Its 6am. Um if my mom for some reasons asks, you stopped by my house around ten and had some wine with me. She is concerned I drank a whole bottle by myself. Woke me at 6am to interrogate..Thank god my pounding head thinks fast.
PS We had chips too. She is less concerned about the whereabouts of the chips but still a good lie always needs detail.
my dentist asked me why my tooth was chipped, i told him i couldn't remember. i think he understands.
It's when I'm in my pajamas and in need of a gin delivery that I miss NYC most of all.
The taxi driver was cool until you left. He then started blasting enya and telling me I look like I need another line.
When I woke up I had three missed calls from the name 'dream krystals'.... If I remember correctly she was the lady at the drive thru at Krystals and her name was Dream.. She wanted to come to the strip club with us... Do you remember?

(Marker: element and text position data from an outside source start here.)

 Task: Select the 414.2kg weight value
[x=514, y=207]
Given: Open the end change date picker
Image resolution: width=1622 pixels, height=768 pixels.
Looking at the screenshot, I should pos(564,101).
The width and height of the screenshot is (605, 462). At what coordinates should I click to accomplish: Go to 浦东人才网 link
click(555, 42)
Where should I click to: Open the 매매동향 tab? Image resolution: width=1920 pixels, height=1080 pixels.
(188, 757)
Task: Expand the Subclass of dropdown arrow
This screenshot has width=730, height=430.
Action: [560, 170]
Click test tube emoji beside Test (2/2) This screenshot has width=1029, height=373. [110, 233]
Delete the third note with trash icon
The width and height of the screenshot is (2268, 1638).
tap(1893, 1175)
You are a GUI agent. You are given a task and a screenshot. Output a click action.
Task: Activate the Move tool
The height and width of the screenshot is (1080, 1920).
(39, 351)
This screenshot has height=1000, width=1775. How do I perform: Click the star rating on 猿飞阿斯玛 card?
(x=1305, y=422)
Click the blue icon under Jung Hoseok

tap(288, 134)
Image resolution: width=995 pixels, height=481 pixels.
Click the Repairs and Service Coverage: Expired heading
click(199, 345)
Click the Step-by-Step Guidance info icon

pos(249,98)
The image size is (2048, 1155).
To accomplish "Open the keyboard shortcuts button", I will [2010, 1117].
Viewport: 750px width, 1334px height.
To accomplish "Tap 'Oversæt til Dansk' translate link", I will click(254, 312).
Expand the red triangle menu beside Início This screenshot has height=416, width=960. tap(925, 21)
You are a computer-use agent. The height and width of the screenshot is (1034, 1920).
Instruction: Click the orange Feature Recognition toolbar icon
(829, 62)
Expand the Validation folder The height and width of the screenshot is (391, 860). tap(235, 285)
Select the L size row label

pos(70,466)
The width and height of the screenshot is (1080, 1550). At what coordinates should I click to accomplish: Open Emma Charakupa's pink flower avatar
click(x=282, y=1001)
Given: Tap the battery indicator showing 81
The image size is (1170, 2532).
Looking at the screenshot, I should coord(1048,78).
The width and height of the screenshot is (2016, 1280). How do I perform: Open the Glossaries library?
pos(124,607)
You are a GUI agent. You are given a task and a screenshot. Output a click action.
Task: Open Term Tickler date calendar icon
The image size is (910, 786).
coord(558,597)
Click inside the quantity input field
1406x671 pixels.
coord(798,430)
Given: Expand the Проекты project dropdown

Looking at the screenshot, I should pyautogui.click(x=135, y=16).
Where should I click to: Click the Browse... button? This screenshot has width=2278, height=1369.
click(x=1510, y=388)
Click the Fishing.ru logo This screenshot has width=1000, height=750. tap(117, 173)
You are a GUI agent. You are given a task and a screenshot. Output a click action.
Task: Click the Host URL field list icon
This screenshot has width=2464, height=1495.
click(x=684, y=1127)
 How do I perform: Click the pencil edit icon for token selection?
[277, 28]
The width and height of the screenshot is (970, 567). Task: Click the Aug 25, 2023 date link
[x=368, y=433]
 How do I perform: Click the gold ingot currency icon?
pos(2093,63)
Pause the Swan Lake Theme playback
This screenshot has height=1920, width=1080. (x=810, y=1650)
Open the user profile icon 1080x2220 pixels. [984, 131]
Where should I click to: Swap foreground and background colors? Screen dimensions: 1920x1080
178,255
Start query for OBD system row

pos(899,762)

The usual, bring face make up, I have a weird gash on my nose, probably from my one night stand
we were sitting on his couch watching tv and laughing at how funny the voices on the commercial were, then we realized the volume wasn't on.
I feel like if tampons weren't meant to be microwaved, they'd have a warning on the box, so we should be okay...
I told her the party couldn't handle my playlist LAZERBAWLS and I was right. Cops in the basement, orgy in the kitchen, jousting in the living room.
So after my hot dog popped out of the bun and fell to the ground I tried to pick it back up and eat it. He had to kick it away from me to stop me from trying to pick it back up and eat it. I like him.
Hold me and let me compliment your butt
Dude on a beach in sicily and a blonde jesus just smoked us out and then tried to makeout with me I am never leaving this place
I realize ur driving andwont read this til u stop, but I'm sleeping in the bed of the pickup. Please don't hit a deer.
You know what...ii have the turtles...were together....i love these god damn turtles...
Hey long story short Grandma needs bail money.